ServiceNow’s business looks healthy, but its stock is currently trading at 67 times forward earnings and 14 times sales this year. Those appreciations aren’t superfluous, but they’re still not comfortably high in a market that seems allergic to more expensive growth stocks.
Analysts expect ServiceNow’s non -GAAP revenue and earnings to grow by 25% and 21%, respectively, this year.
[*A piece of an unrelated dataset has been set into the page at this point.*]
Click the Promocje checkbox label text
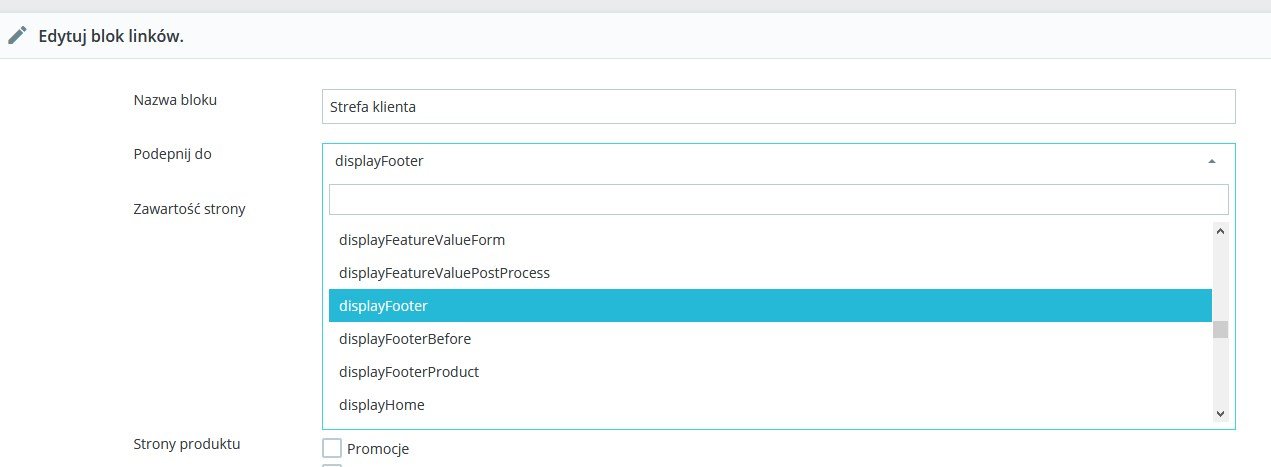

Zendesk (NYSE: ZEN)which also incorporates workflow automation tools into its cloud-based customer relationship management (CRM) service, is expected to generate comparable top- and bottom-line growth as ServiceNow this year-but it trades on 107 times forward revenue and eight times its year sales.
ServiceNow may be cheaper than Zendesk, which has not yet earned GAAP measures, in terms of its revenues. But in terms of its sales, where most cloud software stocks are valued, it looks more expensive.
However, ServiceNow’s very strong growth rates, stable margins, improved profitability, and clear plans for the future justify the higher value. Therefore, I believe that ServiceNow is still one of the few growth stocks that investors can consider to accumulate in this volatile market.
This article represents the opinion of the writer, who may disagree with the “official” recommendation position of a premium Motley Fool counseling service. Let’s be motley! Asking an investing thesis-at least one of us-helps all of us think critically about investing and make decisions that will help us become smarter, happier, and richer.